* [DATA EXTRACTS]
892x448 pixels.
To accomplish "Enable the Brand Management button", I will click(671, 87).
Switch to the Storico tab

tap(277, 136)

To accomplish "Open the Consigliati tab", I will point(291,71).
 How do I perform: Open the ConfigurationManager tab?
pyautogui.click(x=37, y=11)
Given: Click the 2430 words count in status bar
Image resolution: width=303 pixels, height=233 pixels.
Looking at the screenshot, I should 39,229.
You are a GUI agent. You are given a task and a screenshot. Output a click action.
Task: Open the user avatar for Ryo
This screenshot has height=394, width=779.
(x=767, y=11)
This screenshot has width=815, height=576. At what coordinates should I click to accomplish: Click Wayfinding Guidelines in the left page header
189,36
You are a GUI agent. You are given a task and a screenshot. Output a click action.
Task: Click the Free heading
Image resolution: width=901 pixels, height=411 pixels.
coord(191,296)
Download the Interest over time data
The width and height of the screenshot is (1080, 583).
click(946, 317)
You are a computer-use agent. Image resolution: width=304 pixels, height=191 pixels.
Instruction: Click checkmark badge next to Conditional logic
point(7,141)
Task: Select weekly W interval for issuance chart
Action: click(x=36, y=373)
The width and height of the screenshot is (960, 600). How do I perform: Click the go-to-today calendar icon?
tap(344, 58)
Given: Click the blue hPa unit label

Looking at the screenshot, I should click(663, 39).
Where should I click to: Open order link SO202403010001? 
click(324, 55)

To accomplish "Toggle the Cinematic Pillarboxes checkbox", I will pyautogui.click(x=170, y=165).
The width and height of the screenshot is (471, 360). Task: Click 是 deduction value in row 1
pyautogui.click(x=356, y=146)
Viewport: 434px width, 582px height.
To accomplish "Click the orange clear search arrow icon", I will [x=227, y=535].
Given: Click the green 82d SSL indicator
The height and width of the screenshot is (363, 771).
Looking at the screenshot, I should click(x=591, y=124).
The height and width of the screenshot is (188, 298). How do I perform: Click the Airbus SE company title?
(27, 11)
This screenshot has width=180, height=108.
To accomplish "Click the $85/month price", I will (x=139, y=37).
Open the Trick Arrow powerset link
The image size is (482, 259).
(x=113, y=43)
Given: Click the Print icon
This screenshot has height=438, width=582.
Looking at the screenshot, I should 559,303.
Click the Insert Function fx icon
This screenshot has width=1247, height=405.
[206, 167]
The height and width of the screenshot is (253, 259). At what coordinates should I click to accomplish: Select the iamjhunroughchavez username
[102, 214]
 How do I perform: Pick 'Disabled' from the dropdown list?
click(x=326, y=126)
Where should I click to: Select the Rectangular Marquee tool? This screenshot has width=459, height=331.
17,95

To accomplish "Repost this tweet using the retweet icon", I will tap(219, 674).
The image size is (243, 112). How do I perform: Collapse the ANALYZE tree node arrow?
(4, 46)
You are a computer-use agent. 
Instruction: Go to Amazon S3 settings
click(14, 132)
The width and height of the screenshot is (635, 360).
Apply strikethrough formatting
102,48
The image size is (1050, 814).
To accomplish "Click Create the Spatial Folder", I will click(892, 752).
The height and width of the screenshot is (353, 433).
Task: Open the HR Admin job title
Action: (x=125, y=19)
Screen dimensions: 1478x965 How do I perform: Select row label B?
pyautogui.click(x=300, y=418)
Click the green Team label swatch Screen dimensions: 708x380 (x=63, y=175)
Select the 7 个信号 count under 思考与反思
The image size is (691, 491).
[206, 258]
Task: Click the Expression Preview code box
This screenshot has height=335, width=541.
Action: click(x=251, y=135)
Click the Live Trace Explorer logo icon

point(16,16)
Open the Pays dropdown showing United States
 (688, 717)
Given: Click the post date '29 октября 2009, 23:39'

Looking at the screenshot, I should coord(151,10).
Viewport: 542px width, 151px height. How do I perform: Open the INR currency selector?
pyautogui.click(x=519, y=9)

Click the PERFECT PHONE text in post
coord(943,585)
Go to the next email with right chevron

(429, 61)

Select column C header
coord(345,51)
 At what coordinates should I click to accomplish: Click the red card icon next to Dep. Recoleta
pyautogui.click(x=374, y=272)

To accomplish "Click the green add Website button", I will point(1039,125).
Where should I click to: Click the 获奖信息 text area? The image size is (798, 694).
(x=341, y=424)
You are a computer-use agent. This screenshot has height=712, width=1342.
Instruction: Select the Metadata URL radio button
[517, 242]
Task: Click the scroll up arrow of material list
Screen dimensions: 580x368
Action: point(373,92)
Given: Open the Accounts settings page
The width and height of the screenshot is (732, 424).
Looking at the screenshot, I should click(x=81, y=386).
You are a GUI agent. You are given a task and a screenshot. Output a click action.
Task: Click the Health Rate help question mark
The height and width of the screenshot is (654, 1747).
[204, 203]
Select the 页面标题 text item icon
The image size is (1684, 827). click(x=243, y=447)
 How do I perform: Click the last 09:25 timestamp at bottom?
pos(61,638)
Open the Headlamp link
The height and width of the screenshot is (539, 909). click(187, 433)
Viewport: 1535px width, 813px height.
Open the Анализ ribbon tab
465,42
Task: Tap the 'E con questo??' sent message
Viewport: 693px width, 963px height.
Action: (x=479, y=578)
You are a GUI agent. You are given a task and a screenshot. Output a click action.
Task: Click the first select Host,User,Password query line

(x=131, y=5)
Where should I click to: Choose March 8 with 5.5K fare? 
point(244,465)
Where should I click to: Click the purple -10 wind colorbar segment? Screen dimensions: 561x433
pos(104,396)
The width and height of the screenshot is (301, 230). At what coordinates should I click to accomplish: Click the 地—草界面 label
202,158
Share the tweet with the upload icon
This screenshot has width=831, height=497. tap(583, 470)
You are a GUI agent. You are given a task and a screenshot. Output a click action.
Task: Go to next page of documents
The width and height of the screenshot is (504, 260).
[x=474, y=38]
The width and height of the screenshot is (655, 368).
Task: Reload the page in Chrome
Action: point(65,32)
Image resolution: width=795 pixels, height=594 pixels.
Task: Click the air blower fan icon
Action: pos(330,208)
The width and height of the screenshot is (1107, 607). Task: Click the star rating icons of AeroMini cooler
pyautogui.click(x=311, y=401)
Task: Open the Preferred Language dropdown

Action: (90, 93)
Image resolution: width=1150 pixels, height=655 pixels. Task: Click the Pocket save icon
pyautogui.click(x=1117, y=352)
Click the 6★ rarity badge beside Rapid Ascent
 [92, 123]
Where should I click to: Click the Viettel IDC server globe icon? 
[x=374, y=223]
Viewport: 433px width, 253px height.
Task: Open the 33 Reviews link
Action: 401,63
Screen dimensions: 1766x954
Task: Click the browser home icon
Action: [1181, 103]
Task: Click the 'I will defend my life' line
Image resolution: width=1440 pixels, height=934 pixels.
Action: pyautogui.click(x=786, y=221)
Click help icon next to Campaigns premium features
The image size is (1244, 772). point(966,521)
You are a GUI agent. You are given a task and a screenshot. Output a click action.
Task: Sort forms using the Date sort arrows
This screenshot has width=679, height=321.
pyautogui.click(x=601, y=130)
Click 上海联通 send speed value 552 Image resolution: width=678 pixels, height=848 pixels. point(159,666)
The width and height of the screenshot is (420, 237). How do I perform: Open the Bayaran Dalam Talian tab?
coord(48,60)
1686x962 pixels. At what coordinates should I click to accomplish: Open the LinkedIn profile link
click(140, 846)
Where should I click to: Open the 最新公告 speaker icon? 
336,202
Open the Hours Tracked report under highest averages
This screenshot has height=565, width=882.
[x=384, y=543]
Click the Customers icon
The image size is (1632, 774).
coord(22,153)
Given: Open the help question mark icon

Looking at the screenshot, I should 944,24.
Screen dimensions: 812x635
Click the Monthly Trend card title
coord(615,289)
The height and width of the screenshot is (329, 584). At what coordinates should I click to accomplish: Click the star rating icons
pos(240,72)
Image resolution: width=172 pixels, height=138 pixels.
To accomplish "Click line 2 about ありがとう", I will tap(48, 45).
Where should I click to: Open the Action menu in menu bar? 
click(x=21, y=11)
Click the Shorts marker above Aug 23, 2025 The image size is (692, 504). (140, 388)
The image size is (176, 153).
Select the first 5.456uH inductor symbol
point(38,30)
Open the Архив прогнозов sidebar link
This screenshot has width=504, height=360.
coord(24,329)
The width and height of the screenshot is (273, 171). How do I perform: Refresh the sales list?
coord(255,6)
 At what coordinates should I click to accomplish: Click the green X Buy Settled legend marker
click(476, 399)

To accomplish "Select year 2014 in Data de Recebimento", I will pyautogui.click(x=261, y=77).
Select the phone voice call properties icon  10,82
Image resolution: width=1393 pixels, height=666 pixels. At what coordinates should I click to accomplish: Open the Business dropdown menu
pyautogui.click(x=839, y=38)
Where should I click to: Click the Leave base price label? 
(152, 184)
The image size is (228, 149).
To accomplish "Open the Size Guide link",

* [EXERCISE PROMPT] Find how many lines in the material above contain "using", and answer with that number only.

* [WRITTEN ANSWER] 2